DATASET EXTRACT:
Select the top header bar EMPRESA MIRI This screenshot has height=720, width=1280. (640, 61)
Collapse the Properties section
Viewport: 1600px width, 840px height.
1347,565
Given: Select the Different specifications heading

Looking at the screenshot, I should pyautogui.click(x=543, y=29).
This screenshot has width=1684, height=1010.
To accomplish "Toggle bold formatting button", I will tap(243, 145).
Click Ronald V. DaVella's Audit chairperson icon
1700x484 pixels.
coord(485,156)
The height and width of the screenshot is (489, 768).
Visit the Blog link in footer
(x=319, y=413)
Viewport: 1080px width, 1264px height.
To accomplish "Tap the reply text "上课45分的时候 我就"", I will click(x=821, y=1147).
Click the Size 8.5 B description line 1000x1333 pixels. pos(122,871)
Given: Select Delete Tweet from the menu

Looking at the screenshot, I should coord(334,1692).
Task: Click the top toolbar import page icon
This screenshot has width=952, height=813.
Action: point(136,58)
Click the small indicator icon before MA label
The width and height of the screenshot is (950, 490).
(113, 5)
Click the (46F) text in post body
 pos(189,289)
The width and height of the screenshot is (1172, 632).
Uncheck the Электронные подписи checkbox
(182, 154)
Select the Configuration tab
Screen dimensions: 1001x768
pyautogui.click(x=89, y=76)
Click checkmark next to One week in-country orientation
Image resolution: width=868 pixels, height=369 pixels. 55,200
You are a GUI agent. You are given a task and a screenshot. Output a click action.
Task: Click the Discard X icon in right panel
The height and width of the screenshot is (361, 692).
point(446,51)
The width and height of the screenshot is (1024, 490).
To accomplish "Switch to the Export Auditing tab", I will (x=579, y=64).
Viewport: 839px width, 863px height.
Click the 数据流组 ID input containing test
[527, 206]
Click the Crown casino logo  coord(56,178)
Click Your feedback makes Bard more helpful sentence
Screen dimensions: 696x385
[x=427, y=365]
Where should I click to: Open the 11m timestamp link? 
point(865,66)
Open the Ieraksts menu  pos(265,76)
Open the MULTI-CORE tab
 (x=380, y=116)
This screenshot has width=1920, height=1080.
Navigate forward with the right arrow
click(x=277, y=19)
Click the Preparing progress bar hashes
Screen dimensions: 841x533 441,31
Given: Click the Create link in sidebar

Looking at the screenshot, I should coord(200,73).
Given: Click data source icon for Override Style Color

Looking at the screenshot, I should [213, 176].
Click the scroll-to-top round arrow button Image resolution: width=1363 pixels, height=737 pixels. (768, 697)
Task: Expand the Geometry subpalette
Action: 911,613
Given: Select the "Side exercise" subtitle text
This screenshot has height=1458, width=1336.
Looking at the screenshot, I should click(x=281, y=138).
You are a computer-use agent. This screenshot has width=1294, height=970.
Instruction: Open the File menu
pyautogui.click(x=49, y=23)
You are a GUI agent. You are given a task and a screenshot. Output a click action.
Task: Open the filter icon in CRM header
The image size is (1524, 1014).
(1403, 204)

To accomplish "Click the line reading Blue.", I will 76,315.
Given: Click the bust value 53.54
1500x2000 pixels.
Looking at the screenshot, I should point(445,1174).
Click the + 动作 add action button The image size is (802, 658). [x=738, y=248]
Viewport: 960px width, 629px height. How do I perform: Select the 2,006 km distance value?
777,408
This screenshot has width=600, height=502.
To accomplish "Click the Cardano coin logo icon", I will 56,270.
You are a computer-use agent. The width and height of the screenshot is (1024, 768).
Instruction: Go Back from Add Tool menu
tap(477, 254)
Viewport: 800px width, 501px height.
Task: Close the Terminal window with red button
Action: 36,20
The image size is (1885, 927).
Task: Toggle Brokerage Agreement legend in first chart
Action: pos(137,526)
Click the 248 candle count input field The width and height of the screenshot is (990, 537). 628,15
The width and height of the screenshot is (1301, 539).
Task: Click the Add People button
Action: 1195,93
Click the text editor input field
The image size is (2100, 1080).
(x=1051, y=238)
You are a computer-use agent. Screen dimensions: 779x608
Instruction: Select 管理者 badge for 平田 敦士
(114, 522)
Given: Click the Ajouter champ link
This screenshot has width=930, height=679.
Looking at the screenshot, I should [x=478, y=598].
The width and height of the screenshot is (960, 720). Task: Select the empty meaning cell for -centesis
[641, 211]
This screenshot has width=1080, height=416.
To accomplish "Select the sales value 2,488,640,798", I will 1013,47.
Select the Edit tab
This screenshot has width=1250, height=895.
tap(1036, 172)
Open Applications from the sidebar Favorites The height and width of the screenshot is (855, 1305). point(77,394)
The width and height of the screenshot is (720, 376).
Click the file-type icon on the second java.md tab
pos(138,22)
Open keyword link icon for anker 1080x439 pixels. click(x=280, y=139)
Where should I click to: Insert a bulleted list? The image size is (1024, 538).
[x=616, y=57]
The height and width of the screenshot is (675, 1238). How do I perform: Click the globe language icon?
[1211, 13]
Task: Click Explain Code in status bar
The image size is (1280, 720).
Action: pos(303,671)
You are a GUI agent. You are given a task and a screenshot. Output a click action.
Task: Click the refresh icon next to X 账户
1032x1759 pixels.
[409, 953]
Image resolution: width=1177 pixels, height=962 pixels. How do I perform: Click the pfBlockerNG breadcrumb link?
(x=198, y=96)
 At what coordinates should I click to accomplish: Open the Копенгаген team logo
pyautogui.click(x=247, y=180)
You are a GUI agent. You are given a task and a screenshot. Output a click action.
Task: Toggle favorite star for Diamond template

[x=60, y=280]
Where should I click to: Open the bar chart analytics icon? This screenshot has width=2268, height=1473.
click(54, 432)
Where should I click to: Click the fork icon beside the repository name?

YOUR OBJECTIVE: When answering, write out each of the lines above exactly as given.

OUTPUT OF THE TASK:
Select the top header bar EMPRESA MIRI This screenshot has height=720, width=1280. (640, 61)
Collapse the Properties section
Viewport: 1600px width, 840px height.
1347,565
Given: Select the Different specifications heading

Looking at the screenshot, I should pyautogui.click(x=543, y=29).
This screenshot has width=1684, height=1010.
To accomplish "Toggle bold formatting button", I will tap(243, 145).
Click Ronald V. DaVella's Audit chairperson icon
1700x484 pixels.
coord(485,156)
The height and width of the screenshot is (489, 768).
Visit the Blog link in footer
(x=319, y=413)
Viewport: 1080px width, 1264px height.
To accomplish "Tap the reply text "上课45分的时候 我就"", I will click(x=821, y=1147).
Click the Size 8.5 B description line 1000x1333 pixels. pos(122,871)
Given: Select Delete Tweet from the menu

Looking at the screenshot, I should coord(334,1692).
Task: Click the top toolbar import page icon
This screenshot has width=952, height=813.
Action: point(136,58)
Click the small indicator icon before MA label
The width and height of the screenshot is (950, 490).
(113, 5)
Click the (46F) text in post body
 pos(189,289)
The width and height of the screenshot is (1172, 632).
Uncheck the Электронные подписи checkbox
(182, 154)
Select the Configuration tab
Screen dimensions: 1001x768
pyautogui.click(x=89, y=76)
Click checkmark next to One week in-country orientation
Image resolution: width=868 pixels, height=369 pixels. 55,200
You are a GUI agent. You are given a task and a screenshot. Output a click action.
Task: Click the Discard X icon in right panel
The height and width of the screenshot is (361, 692).
point(446,51)
The width and height of the screenshot is (1024, 490).
To accomplish "Switch to the Export Auditing tab", I will (x=579, y=64).
Viewport: 839px width, 863px height.
Click the 数据流组 ID input containing test
[527, 206]
Click the Crown casino logo  coord(56,178)
Click Your feedback makes Bard more helpful sentence
Screen dimensions: 696x385
[x=427, y=365]
Where should I click to: Open the 11m timestamp link? 
point(865,66)
Open the Ieraksts menu  pos(265,76)
Open the MULTI-CORE tab
 (x=380, y=116)
This screenshot has width=1920, height=1080.
Navigate forward with the right arrow
click(x=277, y=19)
Click the Preparing progress bar hashes
Screen dimensions: 841x533 441,31
Given: Click the Create link in sidebar

Looking at the screenshot, I should coord(200,73).
Given: Click data source icon for Override Style Color

Looking at the screenshot, I should [213, 176].
Click the scroll-to-top round arrow button Image resolution: width=1363 pixels, height=737 pixels. (768, 697)
Task: Expand the Geometry subpalette
Action: 911,613
Given: Select the "Side exercise" subtitle text
This screenshot has height=1458, width=1336.
Looking at the screenshot, I should click(x=281, y=138).
You are a computer-use agent. This screenshot has width=1294, height=970.
Instruction: Open the File menu
pyautogui.click(x=49, y=23)
You are a GUI agent. You are given a task and a screenshot. Output a click action.
Task: Open the filter icon in CRM header
The image size is (1524, 1014).
(1403, 204)

To accomplish "Click the line reading Blue.", I will 76,315.
Given: Click the bust value 53.54
1500x2000 pixels.
Looking at the screenshot, I should point(445,1174).
Click the + 动作 add action button The image size is (802, 658). [x=738, y=248]
Viewport: 960px width, 629px height. How do I perform: Select the 2,006 km distance value?
777,408
This screenshot has width=600, height=502.
To accomplish "Click the Cardano coin logo icon", I will 56,270.
You are a computer-use agent. The width and height of the screenshot is (1024, 768).
Instruction: Go Back from Add Tool menu
tap(477, 254)
Viewport: 800px width, 501px height.
Task: Close the Terminal window with red button
Action: 36,20
The image size is (1885, 927).
Task: Toggle Brokerage Agreement legend in first chart
Action: pos(137,526)
Click the 248 candle count input field The width and height of the screenshot is (990, 537). 628,15
The width and height of the screenshot is (1301, 539).
Task: Click the Add People button
Action: 1195,93
Click the text editor input field
The image size is (2100, 1080).
(x=1051, y=238)
You are a computer-use agent. Screen dimensions: 779x608
Instruction: Select 管理者 badge for 平田 敦士
(114, 522)
Given: Click the Ajouter champ link
This screenshot has width=930, height=679.
Looking at the screenshot, I should [x=478, y=598].
The width and height of the screenshot is (960, 720). Task: Select the empty meaning cell for -centesis
[641, 211]
This screenshot has width=1080, height=416.
To accomplish "Select the sales value 2,488,640,798", I will 1013,47.
Select the Edit tab
This screenshot has width=1250, height=895.
tap(1036, 172)
Open Applications from the sidebar Favorites The height and width of the screenshot is (855, 1305). point(77,394)
The width and height of the screenshot is (720, 376).
Click the file-type icon on the second java.md tab
pos(138,22)
Open keyword link icon for anker 1080x439 pixels. click(x=280, y=139)
Where should I click to: Insert a bulleted list? The image size is (1024, 538).
[x=616, y=57]
The height and width of the screenshot is (675, 1238). How do I perform: Click the globe language icon?
[1211, 13]
Task: Click Explain Code in status bar
The image size is (1280, 720).
Action: pos(303,671)
You are a GUI agent. You are given a task and a screenshot. Output a click action.
Task: Click the refresh icon next to X 账户
1032x1759 pixels.
[409, 953]
Image resolution: width=1177 pixels, height=962 pixels. How do I perform: Click the pfBlockerNG breadcrumb link?
(x=198, y=96)
 At what coordinates should I click to accomplish: Open the Копенгаген team logo
pyautogui.click(x=247, y=180)
You are a GUI agent. You are given a task and a screenshot. Output a click action.
Task: Toggle favorite star for Diamond template

[x=60, y=280]
Where should I click to: Open the bar chart analytics icon? This screenshot has width=2268, height=1473.
click(54, 432)
Where should I click to: Click the fork icon beside the repository name?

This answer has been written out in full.